• **ACTION ITEM**
Write out only the lines running from the one that contains "自己株式の取得 (59, 1246)" to the end of the material, both ends included.

<<<<

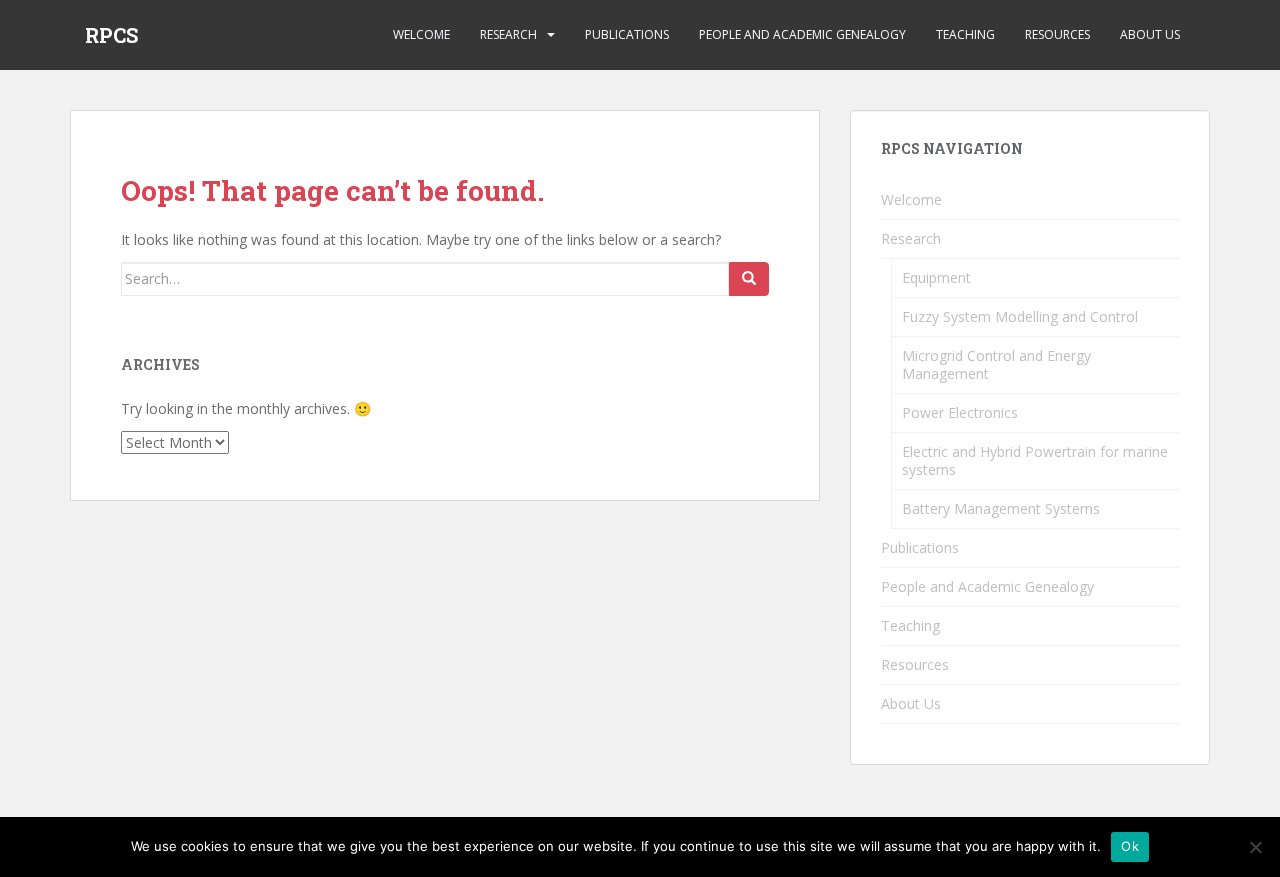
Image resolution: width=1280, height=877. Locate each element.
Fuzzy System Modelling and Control (1020, 316)
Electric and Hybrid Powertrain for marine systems (1035, 460)
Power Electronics (960, 412)
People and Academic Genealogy (802, 34)
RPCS (111, 35)
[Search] (749, 279)
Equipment (936, 277)
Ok (1130, 846)
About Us (1150, 34)
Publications (627, 34)
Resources (1057, 34)
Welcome (421, 34)
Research (508, 34)
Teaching (965, 34)
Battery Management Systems (1001, 508)
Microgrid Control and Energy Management (996, 364)
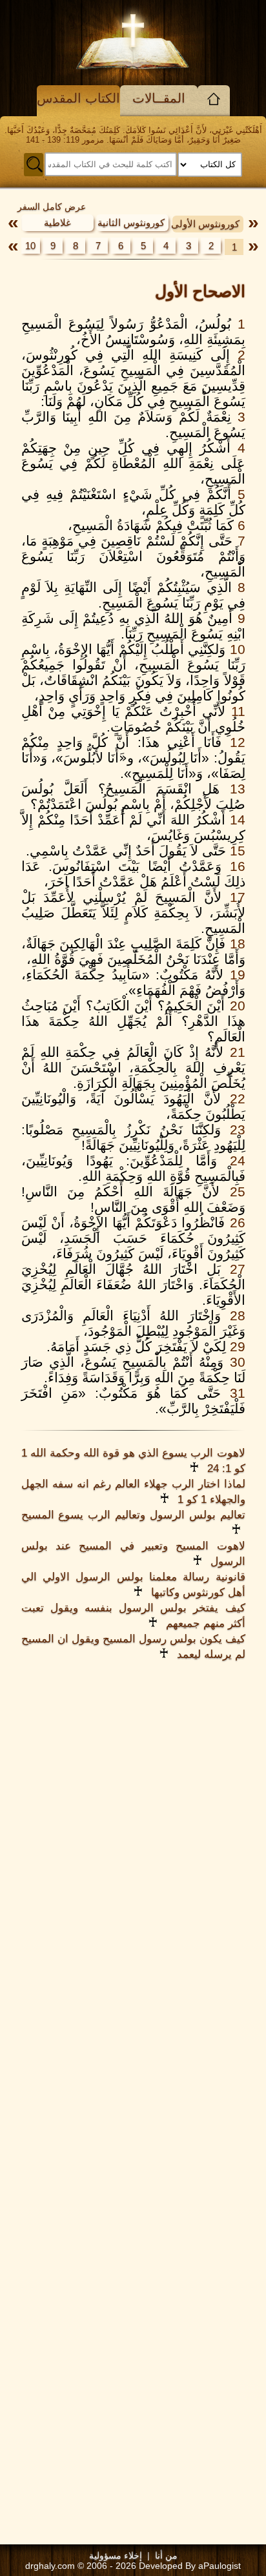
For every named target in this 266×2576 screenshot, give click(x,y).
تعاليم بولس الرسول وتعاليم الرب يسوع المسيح (133, 1515)
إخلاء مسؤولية (115, 2555)
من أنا (166, 2555)
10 (30, 245)
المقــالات (158, 98)
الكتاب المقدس (78, 98)
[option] (207, 223)
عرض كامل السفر (51, 206)
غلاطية (57, 222)
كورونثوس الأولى (205, 223)
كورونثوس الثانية (131, 222)
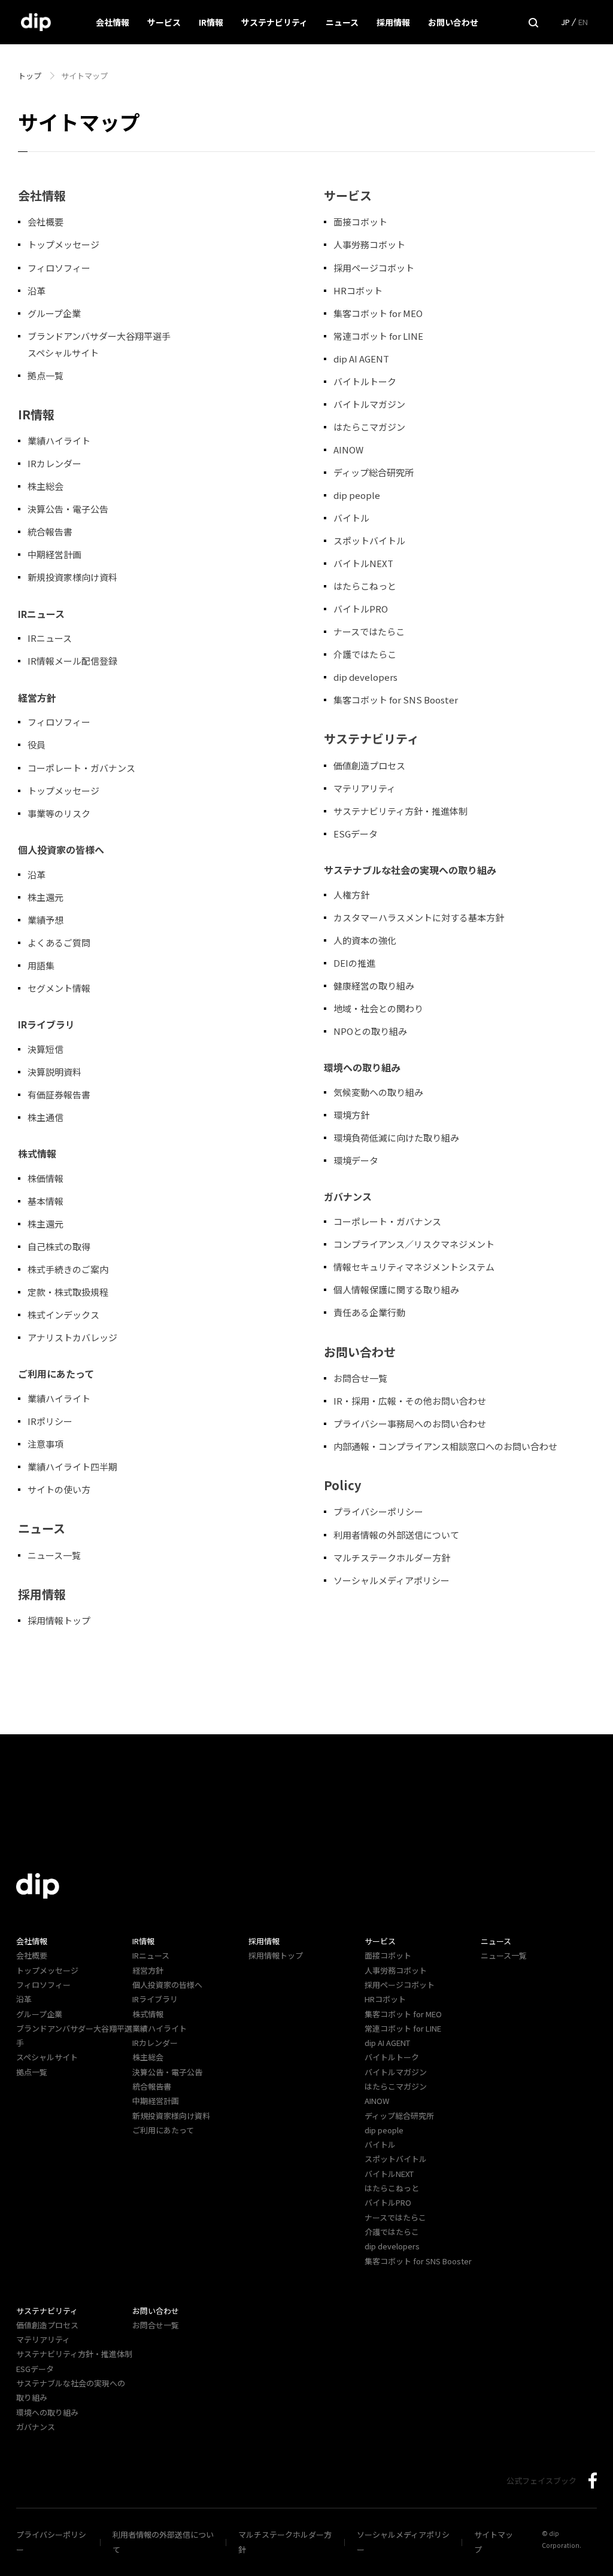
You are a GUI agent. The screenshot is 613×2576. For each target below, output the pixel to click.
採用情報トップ (59, 1620)
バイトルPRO (365, 608)
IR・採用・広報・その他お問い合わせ (409, 1400)
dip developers (365, 677)
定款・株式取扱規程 (68, 1292)
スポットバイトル (369, 540)
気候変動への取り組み (378, 1092)
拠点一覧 (45, 375)
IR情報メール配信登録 (72, 660)
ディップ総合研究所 (373, 472)
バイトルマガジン (369, 404)
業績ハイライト (59, 440)
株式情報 (147, 2014)
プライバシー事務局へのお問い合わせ (409, 1423)
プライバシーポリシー (378, 1511)
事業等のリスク (59, 813)
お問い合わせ (453, 22)
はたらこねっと (364, 586)
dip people (356, 495)
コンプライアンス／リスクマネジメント (413, 1244)
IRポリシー (50, 1421)
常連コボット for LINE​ (378, 336)
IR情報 (211, 22)
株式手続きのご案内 (68, 1269)
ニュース (342, 22)
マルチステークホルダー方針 (391, 1557)
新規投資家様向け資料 (72, 577)
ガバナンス (35, 2426)
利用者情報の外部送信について (396, 1534)
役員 (36, 744)
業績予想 (45, 920)
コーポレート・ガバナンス (81, 768)
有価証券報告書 (59, 1094)
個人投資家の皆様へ (167, 1984)
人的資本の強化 (364, 940)
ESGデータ (355, 833)
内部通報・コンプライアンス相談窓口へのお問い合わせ (445, 1446)
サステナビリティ (274, 22)
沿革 (36, 290)
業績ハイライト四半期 (72, 1466)
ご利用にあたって (163, 2130)
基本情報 (45, 1201)
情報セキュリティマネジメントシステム (413, 1266)
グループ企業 (54, 313)
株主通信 (45, 1117)
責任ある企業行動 (369, 1312)
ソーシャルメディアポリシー (391, 1580)
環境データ (355, 1160)
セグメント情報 (59, 988)
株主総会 (45, 486)
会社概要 (45, 221)
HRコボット (358, 290)
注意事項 (45, 1444)
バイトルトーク (364, 381)
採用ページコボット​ (373, 267)
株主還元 (45, 897)
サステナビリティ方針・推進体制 (400, 811)
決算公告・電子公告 (68, 509)
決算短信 (45, 1049)
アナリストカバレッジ (72, 1337)
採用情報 (393, 22)
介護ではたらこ (364, 654)
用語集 (41, 965)
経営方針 (147, 1970)
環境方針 (351, 1115)
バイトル (351, 517)
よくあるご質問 (59, 942)
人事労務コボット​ (369, 244)
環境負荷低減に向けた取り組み (396, 1137)
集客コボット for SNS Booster (395, 699)
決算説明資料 (54, 1071)
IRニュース (50, 638)
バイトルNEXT (363, 563)
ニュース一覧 (54, 1555)
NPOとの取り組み (370, 1031)
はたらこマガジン (369, 427)
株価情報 (45, 1178)
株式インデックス (63, 1314)
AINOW (348, 449)
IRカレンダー (54, 463)
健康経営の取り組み (373, 985)
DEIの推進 (354, 963)
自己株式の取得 (59, 1246)
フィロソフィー (59, 267)
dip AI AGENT (361, 358)
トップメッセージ (63, 244)
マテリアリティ (364, 788)
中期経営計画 (54, 554)
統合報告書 (50, 531)
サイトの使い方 (59, 1489)
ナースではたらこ (369, 631)
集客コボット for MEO (378, 313)
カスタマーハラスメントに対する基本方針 (418, 917)
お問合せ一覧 (360, 1378)
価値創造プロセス (369, 765)
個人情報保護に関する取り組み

>>>>

• **FINISHED EXERCISE**
自己株式の取得 (59, 1246)
フィロソフィー (59, 267)
dip AI AGENT (361, 358)
トップメッセージ (63, 244)
マテリアリティ (364, 788)
中期経営計画 (54, 554)
統合報告書 (50, 531)
サイトの使い方 (59, 1489)
ナースではたらこ (369, 631)
集客コボット for MEO (378, 313)
カスタマーハラスメントに対する基本方針 (418, 917)
お問合せ一覧 (360, 1378)
価値創造プロセス (369, 765)
個人情報保護に関する取り組み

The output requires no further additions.